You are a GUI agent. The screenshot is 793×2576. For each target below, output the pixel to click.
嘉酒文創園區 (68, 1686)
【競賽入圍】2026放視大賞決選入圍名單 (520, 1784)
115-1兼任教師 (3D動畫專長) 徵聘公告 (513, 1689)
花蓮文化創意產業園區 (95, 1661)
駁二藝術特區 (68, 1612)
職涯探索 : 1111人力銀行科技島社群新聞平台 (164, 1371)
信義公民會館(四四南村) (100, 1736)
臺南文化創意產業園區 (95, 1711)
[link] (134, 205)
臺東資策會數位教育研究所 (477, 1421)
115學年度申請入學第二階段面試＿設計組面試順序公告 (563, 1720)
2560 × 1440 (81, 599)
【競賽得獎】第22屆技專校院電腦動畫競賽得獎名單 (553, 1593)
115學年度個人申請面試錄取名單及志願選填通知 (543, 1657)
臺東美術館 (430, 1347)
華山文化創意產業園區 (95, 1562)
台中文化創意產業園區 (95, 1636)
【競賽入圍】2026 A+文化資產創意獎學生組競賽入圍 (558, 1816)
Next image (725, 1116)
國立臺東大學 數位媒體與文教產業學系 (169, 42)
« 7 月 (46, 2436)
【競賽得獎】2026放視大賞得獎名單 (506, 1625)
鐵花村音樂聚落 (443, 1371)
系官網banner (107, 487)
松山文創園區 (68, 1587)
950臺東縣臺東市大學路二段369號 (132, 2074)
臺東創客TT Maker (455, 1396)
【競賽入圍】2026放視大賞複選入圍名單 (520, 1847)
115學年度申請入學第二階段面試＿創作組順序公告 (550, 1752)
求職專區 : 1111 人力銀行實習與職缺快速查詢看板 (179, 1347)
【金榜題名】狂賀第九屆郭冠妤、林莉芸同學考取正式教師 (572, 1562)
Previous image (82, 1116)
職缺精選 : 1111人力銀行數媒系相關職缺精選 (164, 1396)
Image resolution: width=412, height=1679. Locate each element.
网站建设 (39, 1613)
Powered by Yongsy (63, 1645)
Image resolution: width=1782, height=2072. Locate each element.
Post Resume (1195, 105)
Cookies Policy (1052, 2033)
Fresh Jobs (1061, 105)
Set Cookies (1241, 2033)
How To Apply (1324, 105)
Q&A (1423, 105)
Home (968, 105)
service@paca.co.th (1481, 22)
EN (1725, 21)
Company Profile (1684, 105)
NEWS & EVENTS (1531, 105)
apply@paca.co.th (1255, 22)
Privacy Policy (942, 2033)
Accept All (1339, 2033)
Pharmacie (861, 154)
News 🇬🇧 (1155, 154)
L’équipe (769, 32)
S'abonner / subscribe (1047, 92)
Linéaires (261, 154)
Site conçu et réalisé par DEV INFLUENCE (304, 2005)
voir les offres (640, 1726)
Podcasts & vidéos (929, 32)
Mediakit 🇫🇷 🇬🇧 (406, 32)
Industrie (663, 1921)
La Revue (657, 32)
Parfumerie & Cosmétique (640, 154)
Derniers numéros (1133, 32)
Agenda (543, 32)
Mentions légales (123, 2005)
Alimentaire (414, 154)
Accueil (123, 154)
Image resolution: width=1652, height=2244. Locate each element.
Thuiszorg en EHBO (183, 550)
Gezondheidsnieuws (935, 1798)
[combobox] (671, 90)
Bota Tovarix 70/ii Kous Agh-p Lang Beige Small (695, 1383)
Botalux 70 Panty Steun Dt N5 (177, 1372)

-- WHAT TO PRODUCE --
Copy down the whole of the data above, matching it exactly.

-- RESULT FOR THIS EXERCISE --
You are a GUI agent. The screenshot is 793×2576. For each target below, output the pixel to click.
嘉酒文創園區 (68, 1686)
【競賽入圍】2026放視大賞決選入圍名單 (520, 1784)
115-1兼任教師 (3D動畫專長) 徵聘公告 (513, 1689)
花蓮文化創意產業園區 (95, 1661)
駁二藝術特區 (68, 1612)
職涯探索 : 1111人力銀行科技島社群新聞平台 (164, 1371)
信義公民會館(四四南村) (100, 1736)
臺南文化創意產業園區 (95, 1711)
[link] (134, 205)
臺東資策會數位教育研究所 (477, 1421)
115學年度申請入學第二階段面試＿設計組面試順序公告 (563, 1720)
2560 × 1440 (81, 599)
【競賽得獎】第22屆技專校院電腦動畫競賽得獎名單 (553, 1593)
115學年度個人申請面試錄取名單及志願選填通知 (543, 1657)
臺東美術館 (430, 1347)
華山文化創意產業園區 (95, 1562)
台中文化創意產業園區 (95, 1636)
【競賽入圍】2026 A+文化資產創意獎學生組競賽入圍 (558, 1816)
Next image (725, 1116)
國立臺東大學 數位媒體與文教產業學系 (169, 42)
« 7 月 (46, 2436)
【競賽得獎】2026放視大賞得獎名單 (506, 1625)
鐵花村音樂聚落 (443, 1371)
系官網banner (107, 487)
松山文創園區 (68, 1587)
950臺東縣臺東市大學路二段369號 (132, 2074)
臺東創客TT Maker (455, 1396)
【競賽入圍】2026放視大賞複選入圍名單 (520, 1847)
115學年度申請入學第二階段面試＿創作組順序公告 (550, 1752)
求職專區 : 1111 人力銀行實習與職缺快速查詢看板 (179, 1347)
【金榜題名】狂賀第九屆郭冠妤、林莉芸同學考取正式教師 (572, 1562)
Previous image (82, 1116)
職缺精選 : 1111人力銀行數媒系相關職缺精選 (164, 1396)
Image resolution: width=412, height=1679. Locate each element.
网站建设 (39, 1613)
Powered by Yongsy (63, 1645)
Image resolution: width=1782, height=2072. Locate each element.
Post Resume (1195, 105)
Cookies Policy (1052, 2033)
Fresh Jobs (1061, 105)
Set Cookies (1241, 2033)
How To Apply (1324, 105)
Q&A (1423, 105)
Home (968, 105)
service@paca.co.th (1481, 22)
EN (1725, 21)
Company Profile (1684, 105)
NEWS & EVENTS (1531, 105)
apply@paca.co.th (1255, 22)
Privacy Policy (942, 2033)
Accept All (1339, 2033)
Pharmacie (861, 154)
News 🇬🇧 (1155, 154)
L’équipe (769, 32)
S'abonner / subscribe (1047, 92)
Linéaires (261, 154)
Site conçu et réalisé par DEV INFLUENCE (304, 2005)
voir les offres (640, 1726)
Podcasts & vidéos (929, 32)
Mediakit 🇫🇷 🇬🇧 (406, 32)
Industrie (663, 1921)
La Revue (657, 32)
Parfumerie & Cosmétique (640, 154)
Derniers numéros (1133, 32)
Agenda (543, 32)
Mentions légales (123, 2005)
Alimentaire (414, 154)
Accueil (123, 154)
Image resolution: width=1652, height=2244. Locate each element.
Thuiszorg en EHBO (183, 550)
Gezondheidsnieuws (935, 1798)
[combobox] (671, 90)
Bota Tovarix 70/ii Kous Agh-p Lang Beige Small (695, 1383)
Botalux 70 Panty Steun Dt N5 (177, 1372)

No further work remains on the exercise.